A Writer’s Responsibility

Personally, my visit changed me. I returned to my writing with a sharper sense of duty. The stories I tell, even when fictional, must carry traces of truth, compassion for the unseen, respect for the silenced, a refusal to turn away. I felt an obligation to remember, to bear witness, to let the darkness of that place sharpen my own commitment to empathy.

As a writer — or as a reader — I hope you feel that same quiet urgency. When you stand in a place like Pennhurst, let the silence speak. Take your photographs, yes, but also let the experience mark you. Let the smell, the light, the absence settle into memory. And when you leave, carry that awareness into your work, your art, your voice. That is how memory becomes moral, by being used in the service of care.

The Weight of Remembering

Pennhurst is not simply a haunted site. It’s a mirror.
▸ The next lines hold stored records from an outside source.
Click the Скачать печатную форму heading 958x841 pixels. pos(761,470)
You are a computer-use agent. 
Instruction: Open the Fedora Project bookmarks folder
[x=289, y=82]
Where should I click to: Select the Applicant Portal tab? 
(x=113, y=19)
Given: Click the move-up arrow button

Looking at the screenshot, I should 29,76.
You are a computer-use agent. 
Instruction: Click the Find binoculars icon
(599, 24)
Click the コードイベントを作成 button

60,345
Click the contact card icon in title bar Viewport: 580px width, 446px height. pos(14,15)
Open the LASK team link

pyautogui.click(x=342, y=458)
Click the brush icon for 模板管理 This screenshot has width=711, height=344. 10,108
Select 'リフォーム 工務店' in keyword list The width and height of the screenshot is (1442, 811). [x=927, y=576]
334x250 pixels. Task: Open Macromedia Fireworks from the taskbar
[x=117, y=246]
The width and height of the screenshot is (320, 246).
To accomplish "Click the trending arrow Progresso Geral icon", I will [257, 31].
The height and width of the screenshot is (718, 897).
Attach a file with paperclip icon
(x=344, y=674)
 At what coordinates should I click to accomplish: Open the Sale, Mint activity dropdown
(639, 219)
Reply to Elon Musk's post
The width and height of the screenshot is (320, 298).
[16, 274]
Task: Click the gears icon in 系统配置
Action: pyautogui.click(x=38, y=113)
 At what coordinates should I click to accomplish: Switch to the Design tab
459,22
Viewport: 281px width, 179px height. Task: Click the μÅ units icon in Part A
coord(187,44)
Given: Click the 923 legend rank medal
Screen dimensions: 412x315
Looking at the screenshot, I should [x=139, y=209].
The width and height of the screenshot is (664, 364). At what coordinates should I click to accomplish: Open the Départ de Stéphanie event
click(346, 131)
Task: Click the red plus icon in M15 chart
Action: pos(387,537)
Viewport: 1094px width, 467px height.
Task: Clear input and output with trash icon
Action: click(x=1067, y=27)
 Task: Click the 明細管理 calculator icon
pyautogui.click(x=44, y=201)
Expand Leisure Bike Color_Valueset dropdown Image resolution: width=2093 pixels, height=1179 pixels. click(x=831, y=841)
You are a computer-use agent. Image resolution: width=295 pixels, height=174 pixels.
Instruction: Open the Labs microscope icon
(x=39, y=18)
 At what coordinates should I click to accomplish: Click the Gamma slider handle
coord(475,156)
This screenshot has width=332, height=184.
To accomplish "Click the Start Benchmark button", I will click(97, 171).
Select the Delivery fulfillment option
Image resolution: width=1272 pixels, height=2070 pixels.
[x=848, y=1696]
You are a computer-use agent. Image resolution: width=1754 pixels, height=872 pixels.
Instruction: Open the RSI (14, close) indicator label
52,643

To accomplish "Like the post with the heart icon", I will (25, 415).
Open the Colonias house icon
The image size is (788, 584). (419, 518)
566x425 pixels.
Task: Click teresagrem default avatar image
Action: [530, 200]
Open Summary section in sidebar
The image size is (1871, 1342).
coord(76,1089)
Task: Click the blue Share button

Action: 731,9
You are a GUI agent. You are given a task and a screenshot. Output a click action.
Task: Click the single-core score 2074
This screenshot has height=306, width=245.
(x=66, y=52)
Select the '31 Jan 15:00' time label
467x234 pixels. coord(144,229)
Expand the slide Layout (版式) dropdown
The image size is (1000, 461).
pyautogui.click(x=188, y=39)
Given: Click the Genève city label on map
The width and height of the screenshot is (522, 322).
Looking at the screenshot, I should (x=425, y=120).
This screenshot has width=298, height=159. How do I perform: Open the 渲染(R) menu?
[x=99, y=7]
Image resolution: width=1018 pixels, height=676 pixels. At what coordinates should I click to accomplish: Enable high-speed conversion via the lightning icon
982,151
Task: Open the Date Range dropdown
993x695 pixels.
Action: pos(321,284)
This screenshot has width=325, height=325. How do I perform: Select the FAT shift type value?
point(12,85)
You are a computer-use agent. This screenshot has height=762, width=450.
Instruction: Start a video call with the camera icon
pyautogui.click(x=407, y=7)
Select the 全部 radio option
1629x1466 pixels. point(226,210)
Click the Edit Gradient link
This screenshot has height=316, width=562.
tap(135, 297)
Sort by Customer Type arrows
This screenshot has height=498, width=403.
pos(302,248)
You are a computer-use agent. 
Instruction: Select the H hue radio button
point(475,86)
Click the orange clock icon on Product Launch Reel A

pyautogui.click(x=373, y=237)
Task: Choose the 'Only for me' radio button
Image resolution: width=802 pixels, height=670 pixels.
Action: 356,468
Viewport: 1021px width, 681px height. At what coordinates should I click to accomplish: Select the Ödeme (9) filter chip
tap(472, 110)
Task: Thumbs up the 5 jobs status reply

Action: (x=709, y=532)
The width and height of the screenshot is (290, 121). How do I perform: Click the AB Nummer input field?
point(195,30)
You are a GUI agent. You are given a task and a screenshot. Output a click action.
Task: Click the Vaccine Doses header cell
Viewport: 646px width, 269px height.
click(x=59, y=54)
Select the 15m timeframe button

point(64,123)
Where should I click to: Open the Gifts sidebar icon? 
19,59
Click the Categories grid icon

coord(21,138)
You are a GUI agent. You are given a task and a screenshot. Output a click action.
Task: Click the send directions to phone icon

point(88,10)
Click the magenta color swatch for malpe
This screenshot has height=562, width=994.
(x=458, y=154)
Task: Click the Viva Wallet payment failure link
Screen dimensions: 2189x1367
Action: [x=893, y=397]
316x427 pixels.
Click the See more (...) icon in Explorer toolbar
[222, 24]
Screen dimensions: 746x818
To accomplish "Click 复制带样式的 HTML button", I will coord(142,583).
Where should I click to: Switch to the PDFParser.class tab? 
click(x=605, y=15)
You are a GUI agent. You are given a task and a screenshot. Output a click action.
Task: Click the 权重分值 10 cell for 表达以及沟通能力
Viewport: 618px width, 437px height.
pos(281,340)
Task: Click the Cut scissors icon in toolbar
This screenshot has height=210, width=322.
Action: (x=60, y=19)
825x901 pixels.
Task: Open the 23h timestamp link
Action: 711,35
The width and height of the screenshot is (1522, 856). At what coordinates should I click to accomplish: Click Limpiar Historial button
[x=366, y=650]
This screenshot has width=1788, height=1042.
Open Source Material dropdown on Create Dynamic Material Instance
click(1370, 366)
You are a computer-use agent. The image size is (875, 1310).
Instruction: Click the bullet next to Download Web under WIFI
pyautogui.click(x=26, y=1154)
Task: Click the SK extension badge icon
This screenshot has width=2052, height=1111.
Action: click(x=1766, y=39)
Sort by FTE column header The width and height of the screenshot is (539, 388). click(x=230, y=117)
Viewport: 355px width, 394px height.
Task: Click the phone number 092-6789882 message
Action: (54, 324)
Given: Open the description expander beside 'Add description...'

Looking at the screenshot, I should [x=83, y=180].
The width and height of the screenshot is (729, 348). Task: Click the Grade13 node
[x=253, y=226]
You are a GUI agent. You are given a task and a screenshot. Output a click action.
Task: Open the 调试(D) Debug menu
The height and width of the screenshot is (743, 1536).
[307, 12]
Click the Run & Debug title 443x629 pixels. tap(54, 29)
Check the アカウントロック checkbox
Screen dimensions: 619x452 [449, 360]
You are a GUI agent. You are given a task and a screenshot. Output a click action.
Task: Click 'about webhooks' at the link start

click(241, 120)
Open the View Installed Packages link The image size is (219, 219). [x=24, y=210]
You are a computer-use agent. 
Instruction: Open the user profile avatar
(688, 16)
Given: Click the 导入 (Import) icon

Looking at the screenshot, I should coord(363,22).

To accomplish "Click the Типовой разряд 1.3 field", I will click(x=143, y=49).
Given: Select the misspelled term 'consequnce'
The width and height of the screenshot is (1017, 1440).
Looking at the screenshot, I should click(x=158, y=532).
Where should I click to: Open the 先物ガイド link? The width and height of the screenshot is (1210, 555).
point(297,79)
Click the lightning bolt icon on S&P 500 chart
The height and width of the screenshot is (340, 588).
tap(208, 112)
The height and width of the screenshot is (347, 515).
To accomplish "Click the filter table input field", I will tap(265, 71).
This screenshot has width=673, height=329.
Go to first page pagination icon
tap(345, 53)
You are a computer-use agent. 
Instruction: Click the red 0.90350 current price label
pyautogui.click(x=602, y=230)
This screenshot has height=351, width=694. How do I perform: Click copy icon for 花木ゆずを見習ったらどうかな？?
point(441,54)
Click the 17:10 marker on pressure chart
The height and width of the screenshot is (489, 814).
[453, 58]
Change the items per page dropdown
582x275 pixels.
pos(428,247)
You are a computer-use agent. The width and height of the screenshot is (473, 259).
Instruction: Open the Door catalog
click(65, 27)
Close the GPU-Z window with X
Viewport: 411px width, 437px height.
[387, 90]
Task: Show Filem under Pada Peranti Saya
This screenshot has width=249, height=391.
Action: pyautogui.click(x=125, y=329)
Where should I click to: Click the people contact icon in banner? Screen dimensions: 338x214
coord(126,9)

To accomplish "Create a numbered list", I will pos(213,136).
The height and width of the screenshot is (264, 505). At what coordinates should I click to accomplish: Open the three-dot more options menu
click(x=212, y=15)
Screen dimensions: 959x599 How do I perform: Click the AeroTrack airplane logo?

What we see there reflects who we have been, who we are, and who we still have the power to become. The moral obligation of memory is not about dwelling in darkness, it’s about using that darkness to light the path forward. This Thanksgiving, when gratitude is often reserved for comfort, I am grateful for discomfort, for the stories that unsettle me, for the histories that won’t let me rest. Because those are the ones that matter most.

Carrying Pennhurst Forward

Over these few weeks of posts, I’ve dreamt of Pennhurst’s architecture and silence, its ghosts and its warnings, its beauty, and smell, and its unbearable weight. Visiting changed how I see the world, and how I write within it. What began as a photographic exploration became a meditation on memory, empathy, and the moral duty to remember.

As I turn now to my next project — a gothic women’s fiction novel inspired in part by my time at Pennhurst — I carry those lessons with me. The ruins remind me that stories matter most when they give voice to what history has tried to bury. I hope these reflections help you see that remembering isn’t just an act of the past, but a promise to the future.